I also see my role as SLT including being a contributor new ideas as to how students can use our existing technology in better ways based on our ‘ground work’. One example is the project I have undertaken for development of a Microsoft HoloLens/Windows app that would be accessible on all form-factors to assist students in their anatomy education outside of the classroom. You can read the proposal (and vote to signal your interest to Microsoft) at http://is.gd/AnatomyAug.
I bounce ideas about, not because I’m paid or that it’s indirectly part of my job. I do it because it’s better to share and discuss them than never see where they lead. An idea cultivated on one day could be implemented in a few months versus a few years if it is brought to the attention of the relevant people sooner.
The SLT programme is much more than a group of eager students wanting to help out and get paid for it. It’s a mechanism by which we can find out what the best path to go down is and start thinking about how to do it before it becomes detrimental to the student experience and digital literacy. We can plan to do the right thing so it’s less expensive and less time consuming than doing the wrong thing.
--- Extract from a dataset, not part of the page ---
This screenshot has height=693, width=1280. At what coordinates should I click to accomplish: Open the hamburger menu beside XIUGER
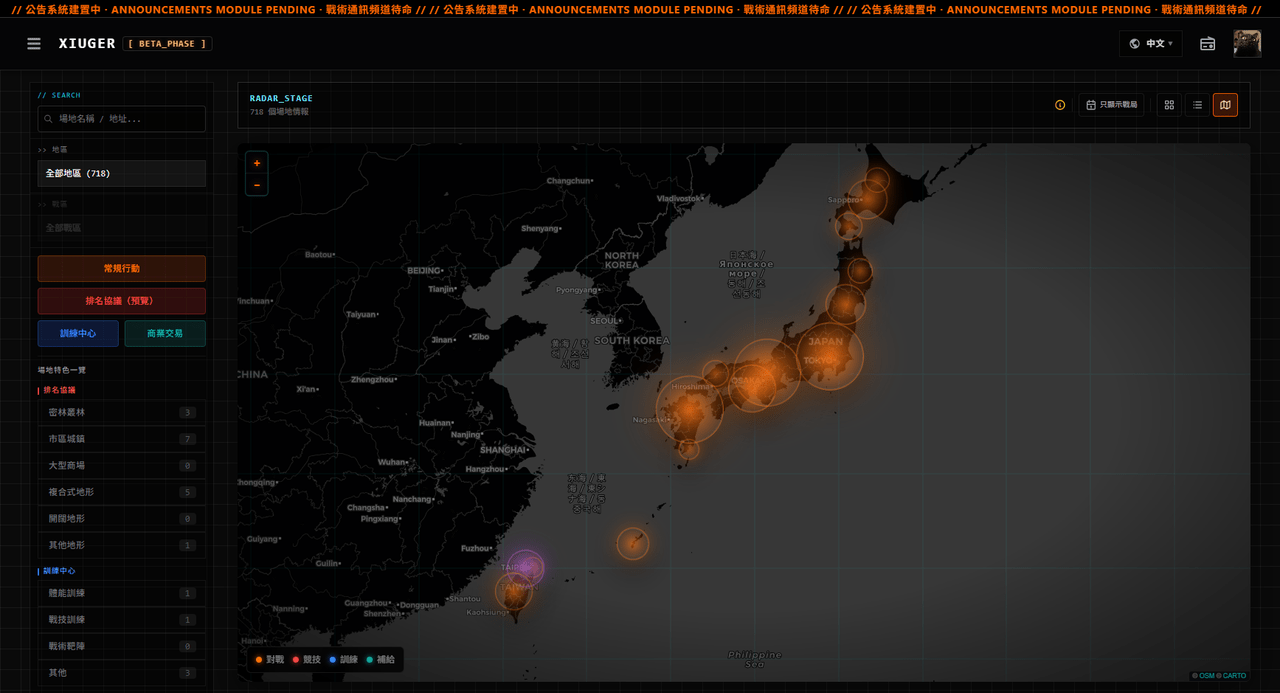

It was good to see that Jisc has also been promoting digital literacy more widely to students and staff around the UK. I was fortunate enough to meet some of the Jisc digital student experience project team at a London Digital Student Meet Up (LDSM) at the RVC. I have been particularly impressed by their Digital Student Experience Tracker and that there is a commitment to fund student innovation through the Summer of Student Innovation (SOSI) which I feel is important in trying to gather interest and engagement.
In conclusion, I believe that the best people to support and inspire our students to become more digitally literate are other students!